La combinación de crecimiento de sectores medios sin conexiones con el Estado han generado una ética individualista particular, una ética paraestatal, bajo la cual al nuevo clasemediero el Estado no le importa. Como lo sostengo en el último número de la revista Poder, no se trata del ciudadano que le reclama al gobierno de turno las deficiencias de los servicios públicos (lo que vemos en las protestas en Brasil y Chile, por ejemplo), sino que busca remediar las deficiencias de espaldas al Estado (prácticamente en todo, menos en orden y seguridad por ahora). Es aquél que no está al día en sus tributos prediales, que le saca la vuelta a la ley cada vez que puede, que ni bien tiene los ingresos suficientes cambia a su hijo del colegio estatal a uno privado cualquiera, que no se atreve a llevar a su familia a una posta del Minsa.
Las consecuencias son graves porque esta ética no produce la masa crítica que -a través de partidos políticos (canales formales) o de la protesta (informales)- se convierta en la presión social necesaria para una reforma estatal que construya una institucionalidad política sintonizada con la dinámica económica. Parafraseando a Barrington Moore: sin burguesía (formal), no hay reforma. Y sin ella, la débil, mediocre y atrasada institucionalidad estatal permanece inalterable aunque la economía y la sociedad se transformen.

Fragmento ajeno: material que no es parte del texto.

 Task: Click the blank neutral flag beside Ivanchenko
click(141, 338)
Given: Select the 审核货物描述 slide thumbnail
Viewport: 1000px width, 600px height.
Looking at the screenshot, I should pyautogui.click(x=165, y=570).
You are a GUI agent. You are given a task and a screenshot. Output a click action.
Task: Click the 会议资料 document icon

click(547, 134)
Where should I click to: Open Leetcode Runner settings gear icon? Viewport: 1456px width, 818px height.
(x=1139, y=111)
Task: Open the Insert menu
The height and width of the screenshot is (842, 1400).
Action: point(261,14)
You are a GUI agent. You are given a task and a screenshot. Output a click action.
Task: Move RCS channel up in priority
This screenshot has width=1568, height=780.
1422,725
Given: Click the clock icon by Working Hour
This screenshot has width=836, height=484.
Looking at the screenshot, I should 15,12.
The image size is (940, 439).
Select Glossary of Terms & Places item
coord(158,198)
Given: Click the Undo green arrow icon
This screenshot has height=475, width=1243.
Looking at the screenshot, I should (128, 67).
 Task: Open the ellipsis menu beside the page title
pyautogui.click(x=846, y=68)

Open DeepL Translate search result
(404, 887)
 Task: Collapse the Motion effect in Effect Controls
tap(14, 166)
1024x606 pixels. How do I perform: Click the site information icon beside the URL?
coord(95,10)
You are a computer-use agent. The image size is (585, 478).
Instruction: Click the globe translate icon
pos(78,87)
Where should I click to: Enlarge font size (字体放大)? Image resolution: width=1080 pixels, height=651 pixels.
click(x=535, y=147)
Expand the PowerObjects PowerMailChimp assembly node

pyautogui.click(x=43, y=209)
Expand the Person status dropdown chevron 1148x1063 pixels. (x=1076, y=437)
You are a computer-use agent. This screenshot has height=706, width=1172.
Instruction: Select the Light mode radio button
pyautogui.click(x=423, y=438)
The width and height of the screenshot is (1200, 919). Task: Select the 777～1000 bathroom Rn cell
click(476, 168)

Cuando las clases bajas fueron mayoritarias en un país informalizado, el hiato entre institucionalidad política y dinámica económica se “solucionó” con la lógica del “papá gobierno”, esa vieja receta asistencialista que Alberto Fujimori tecnificó y que Ollanta Humala tienta a través de sus lapsus. Cuando los sectores medios son extensivos e informales (situación actual inédita en nuestro país), la falta de iniciativa política de los gobernantes de turno se impone en ese pragmatismo anodino que conocemos como “piloto automático”. El facilismo tradicional (el clientelismo) fracasa; la innovación programática requerida no asoma. El futuro cercano sabe nuevamente a oportunidad perdida, a gol en contra de blooper cuando se tenía todo para golear.